### [Assignment]
The answer must be the full listing, reproduced word for word.

### [Raw data]
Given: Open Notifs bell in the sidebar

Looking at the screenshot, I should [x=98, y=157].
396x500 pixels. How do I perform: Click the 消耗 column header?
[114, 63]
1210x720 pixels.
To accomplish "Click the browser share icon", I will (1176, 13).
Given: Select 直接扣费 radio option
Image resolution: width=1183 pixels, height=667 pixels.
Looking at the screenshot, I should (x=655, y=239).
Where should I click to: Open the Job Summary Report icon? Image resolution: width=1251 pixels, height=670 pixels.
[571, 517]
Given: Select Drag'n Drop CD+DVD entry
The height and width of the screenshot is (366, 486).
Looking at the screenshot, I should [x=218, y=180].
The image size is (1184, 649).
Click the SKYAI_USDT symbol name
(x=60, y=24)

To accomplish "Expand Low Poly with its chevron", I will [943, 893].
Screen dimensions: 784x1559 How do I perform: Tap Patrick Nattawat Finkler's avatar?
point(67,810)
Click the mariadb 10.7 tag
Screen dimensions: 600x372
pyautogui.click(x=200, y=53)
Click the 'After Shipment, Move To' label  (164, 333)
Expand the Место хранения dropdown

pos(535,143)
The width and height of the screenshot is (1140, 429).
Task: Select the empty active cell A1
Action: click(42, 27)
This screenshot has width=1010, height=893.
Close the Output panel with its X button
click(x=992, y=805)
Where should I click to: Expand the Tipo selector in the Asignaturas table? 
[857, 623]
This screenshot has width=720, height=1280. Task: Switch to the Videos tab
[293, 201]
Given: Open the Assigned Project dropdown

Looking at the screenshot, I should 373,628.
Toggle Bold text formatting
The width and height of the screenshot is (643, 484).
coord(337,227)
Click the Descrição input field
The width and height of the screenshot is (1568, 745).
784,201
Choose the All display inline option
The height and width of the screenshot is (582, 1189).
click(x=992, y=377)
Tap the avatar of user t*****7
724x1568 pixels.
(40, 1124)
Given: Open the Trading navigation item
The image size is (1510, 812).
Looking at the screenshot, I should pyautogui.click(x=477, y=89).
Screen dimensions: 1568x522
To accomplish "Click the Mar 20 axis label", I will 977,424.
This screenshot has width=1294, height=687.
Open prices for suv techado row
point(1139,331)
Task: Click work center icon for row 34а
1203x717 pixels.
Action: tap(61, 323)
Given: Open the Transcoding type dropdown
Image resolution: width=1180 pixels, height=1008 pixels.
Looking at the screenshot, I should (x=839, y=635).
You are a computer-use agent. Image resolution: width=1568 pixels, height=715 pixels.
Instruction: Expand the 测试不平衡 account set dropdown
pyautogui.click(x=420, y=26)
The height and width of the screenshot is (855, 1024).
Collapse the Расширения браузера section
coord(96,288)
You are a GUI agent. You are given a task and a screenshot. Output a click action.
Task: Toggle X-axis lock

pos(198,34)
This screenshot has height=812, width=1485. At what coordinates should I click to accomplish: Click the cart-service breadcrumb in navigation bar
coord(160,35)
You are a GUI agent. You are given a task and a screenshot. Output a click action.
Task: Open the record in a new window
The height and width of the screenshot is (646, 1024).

### [Reply to the task]
Given: Open Notifs bell in the sidebar

Looking at the screenshot, I should [x=98, y=157].
396x500 pixels. How do I perform: Click the 消耗 column header?
[114, 63]
1210x720 pixels.
To accomplish "Click the browser share icon", I will (1176, 13).
Given: Select 直接扣费 radio option
Image resolution: width=1183 pixels, height=667 pixels.
Looking at the screenshot, I should (x=655, y=239).
Where should I click to: Open the Job Summary Report icon? Image resolution: width=1251 pixels, height=670 pixels.
[571, 517]
Given: Select Drag'n Drop CD+DVD entry
The height and width of the screenshot is (366, 486).
Looking at the screenshot, I should [x=218, y=180].
The image size is (1184, 649).
Click the SKYAI_USDT symbol name
(x=60, y=24)

To accomplish "Expand Low Poly with its chevron", I will [943, 893].
Screen dimensions: 784x1559 How do I perform: Tap Patrick Nattawat Finkler's avatar?
point(67,810)
Click the mariadb 10.7 tag
Screen dimensions: 600x372
pyautogui.click(x=200, y=53)
Click the 'After Shipment, Move To' label  (164, 333)
Expand the Место хранения dropdown

pos(535,143)
The width and height of the screenshot is (1140, 429).
Task: Select the empty active cell A1
Action: click(42, 27)
This screenshot has width=1010, height=893.
Close the Output panel with its X button
click(x=992, y=805)
Where should I click to: Expand the Tipo selector in the Asignaturas table? 
[857, 623]
This screenshot has width=720, height=1280. Task: Switch to the Videos tab
[293, 201]
Given: Open the Assigned Project dropdown

Looking at the screenshot, I should 373,628.
Toggle Bold text formatting
The width and height of the screenshot is (643, 484).
coord(337,227)
Click the Descrição input field
The width and height of the screenshot is (1568, 745).
784,201
Choose the All display inline option
The height and width of the screenshot is (582, 1189).
click(x=992, y=377)
Tap the avatar of user t*****7
724x1568 pixels.
(40, 1124)
Given: Open the Trading navigation item
The image size is (1510, 812).
Looking at the screenshot, I should pyautogui.click(x=477, y=89).
Screen dimensions: 1568x522
To accomplish "Click the Mar 20 axis label", I will 977,424.
This screenshot has width=1294, height=687.
Open prices for suv techado row
point(1139,331)
Task: Click work center icon for row 34а
1203x717 pixels.
Action: tap(61, 323)
Given: Open the Transcoding type dropdown
Image resolution: width=1180 pixels, height=1008 pixels.
Looking at the screenshot, I should (x=839, y=635).
You are a computer-use agent. Image resolution: width=1568 pixels, height=715 pixels.
Instruction: Expand the 测试不平衡 account set dropdown
pyautogui.click(x=420, y=26)
The height and width of the screenshot is (855, 1024).
Collapse the Расширения браузера section
coord(96,288)
You are a GUI agent. You are given a task and a screenshot. Output a click action.
Task: Toggle X-axis lock

pos(198,34)
This screenshot has height=812, width=1485. At what coordinates should I click to accomplish: Click the cart-service breadcrumb in navigation bar
coord(160,35)
You are a GUI agent. You are given a task and a screenshot. Output a click action.
Task: Open the record in a new window
The height and width of the screenshot is (646, 1024).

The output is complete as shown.